Dataset entries
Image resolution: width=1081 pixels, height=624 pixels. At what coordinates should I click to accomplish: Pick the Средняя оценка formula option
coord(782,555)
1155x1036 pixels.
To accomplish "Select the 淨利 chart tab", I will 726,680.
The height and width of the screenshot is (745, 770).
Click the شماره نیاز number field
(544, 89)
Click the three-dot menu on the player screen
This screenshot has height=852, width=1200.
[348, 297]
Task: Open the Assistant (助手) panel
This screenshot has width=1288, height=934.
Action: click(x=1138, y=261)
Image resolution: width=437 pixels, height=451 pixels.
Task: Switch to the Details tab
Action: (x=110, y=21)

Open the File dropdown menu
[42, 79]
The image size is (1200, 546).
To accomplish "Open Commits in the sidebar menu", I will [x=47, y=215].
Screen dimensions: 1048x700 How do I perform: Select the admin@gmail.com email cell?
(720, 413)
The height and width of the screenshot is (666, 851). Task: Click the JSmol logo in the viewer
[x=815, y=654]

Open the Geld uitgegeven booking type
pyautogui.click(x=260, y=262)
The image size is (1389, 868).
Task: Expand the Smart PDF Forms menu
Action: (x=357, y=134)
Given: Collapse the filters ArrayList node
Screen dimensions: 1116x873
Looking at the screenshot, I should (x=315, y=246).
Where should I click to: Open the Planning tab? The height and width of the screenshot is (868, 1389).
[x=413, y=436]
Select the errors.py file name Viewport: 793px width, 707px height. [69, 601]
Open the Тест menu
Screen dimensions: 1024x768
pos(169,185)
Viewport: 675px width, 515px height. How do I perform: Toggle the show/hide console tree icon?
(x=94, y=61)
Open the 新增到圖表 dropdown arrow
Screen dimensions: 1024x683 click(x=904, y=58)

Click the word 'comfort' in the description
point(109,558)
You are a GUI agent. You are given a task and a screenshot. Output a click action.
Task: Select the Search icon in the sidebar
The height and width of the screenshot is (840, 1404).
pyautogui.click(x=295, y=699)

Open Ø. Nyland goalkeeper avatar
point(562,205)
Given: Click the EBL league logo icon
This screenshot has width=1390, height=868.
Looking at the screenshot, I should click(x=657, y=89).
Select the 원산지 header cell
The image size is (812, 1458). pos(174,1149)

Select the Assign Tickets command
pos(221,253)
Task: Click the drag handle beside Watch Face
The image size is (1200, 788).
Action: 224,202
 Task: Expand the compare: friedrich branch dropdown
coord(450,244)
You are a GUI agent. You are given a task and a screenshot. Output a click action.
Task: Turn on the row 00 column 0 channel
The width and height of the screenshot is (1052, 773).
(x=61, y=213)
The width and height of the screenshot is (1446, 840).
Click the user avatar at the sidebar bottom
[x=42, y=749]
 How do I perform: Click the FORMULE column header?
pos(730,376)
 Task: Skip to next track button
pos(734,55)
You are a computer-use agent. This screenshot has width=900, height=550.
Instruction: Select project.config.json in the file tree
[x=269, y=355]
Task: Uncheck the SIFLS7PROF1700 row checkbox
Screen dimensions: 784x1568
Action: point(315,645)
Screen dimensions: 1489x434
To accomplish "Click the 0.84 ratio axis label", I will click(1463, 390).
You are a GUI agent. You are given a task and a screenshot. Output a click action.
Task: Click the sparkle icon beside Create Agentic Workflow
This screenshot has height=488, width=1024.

Instructions to follow: Quote each line of the data above exactly as written.

Problem solution:
Image resolution: width=1081 pixels, height=624 pixels. At what coordinates should I click to accomplish: Pick the Средняя оценка formula option
coord(782,555)
1155x1036 pixels.
To accomplish "Select the 淨利 chart tab", I will 726,680.
The height and width of the screenshot is (745, 770).
Click the شماره نیاز number field
(544, 89)
Click the three-dot menu on the player screen
This screenshot has height=852, width=1200.
[348, 297]
Task: Open the Assistant (助手) panel
This screenshot has width=1288, height=934.
Action: click(x=1138, y=261)
Image resolution: width=437 pixels, height=451 pixels.
Task: Switch to the Details tab
Action: (x=110, y=21)

Open the File dropdown menu
[42, 79]
The image size is (1200, 546).
To accomplish "Open Commits in the sidebar menu", I will [x=47, y=215].
Screen dimensions: 1048x700 How do I perform: Select the admin@gmail.com email cell?
(720, 413)
The height and width of the screenshot is (666, 851). Task: Click the JSmol logo in the viewer
[x=815, y=654]

Open the Geld uitgegeven booking type
pyautogui.click(x=260, y=262)
The image size is (1389, 868).
Task: Expand the Smart PDF Forms menu
Action: (x=357, y=134)
Given: Collapse the filters ArrayList node
Screen dimensions: 1116x873
Looking at the screenshot, I should (x=315, y=246).
Where should I click to: Open the Planning tab? The height and width of the screenshot is (868, 1389).
[x=413, y=436]
Select the errors.py file name Viewport: 793px width, 707px height. [69, 601]
Open the Тест menu
Screen dimensions: 1024x768
pos(169,185)
Viewport: 675px width, 515px height. How do I perform: Toggle the show/hide console tree icon?
(x=94, y=61)
Open the 新增到圖表 dropdown arrow
Screen dimensions: 1024x683 click(x=904, y=58)

Click the word 'comfort' in the description
point(109,558)
You are a GUI agent. You are given a task and a screenshot. Output a click action.
Task: Select the Search icon in the sidebar
The height and width of the screenshot is (840, 1404).
pyautogui.click(x=295, y=699)

Open Ø. Nyland goalkeeper avatar
point(562,205)
Given: Click the EBL league logo icon
This screenshot has width=1390, height=868.
Looking at the screenshot, I should click(x=657, y=89).
Select the 원산지 header cell
The image size is (812, 1458). pos(174,1149)

Select the Assign Tickets command
pos(221,253)
Task: Click the drag handle beside Watch Face
The image size is (1200, 788).
Action: 224,202
 Task: Expand the compare: friedrich branch dropdown
coord(450,244)
You are a GUI agent. You are given a task and a screenshot. Output a click action.
Task: Turn on the row 00 column 0 channel
The width and height of the screenshot is (1052, 773).
(x=61, y=213)
The width and height of the screenshot is (1446, 840).
Click the user avatar at the sidebar bottom
[x=42, y=749]
 How do I perform: Click the FORMULE column header?
pos(730,376)
 Task: Skip to next track button
pos(734,55)
You are a computer-use agent. This screenshot has width=900, height=550.
Instruction: Select project.config.json in the file tree
[x=269, y=355]
Task: Uncheck the SIFLS7PROF1700 row checkbox
Screen dimensions: 784x1568
Action: point(315,645)
Screen dimensions: 1489x434
To accomplish "Click the 0.84 ratio axis label", I will click(1463, 390).
You are a GUI agent. You are given a task and a screenshot. Output a click action.
Task: Click the sparkle icon beside Create Agentic Workflow
This screenshot has height=488, width=1024.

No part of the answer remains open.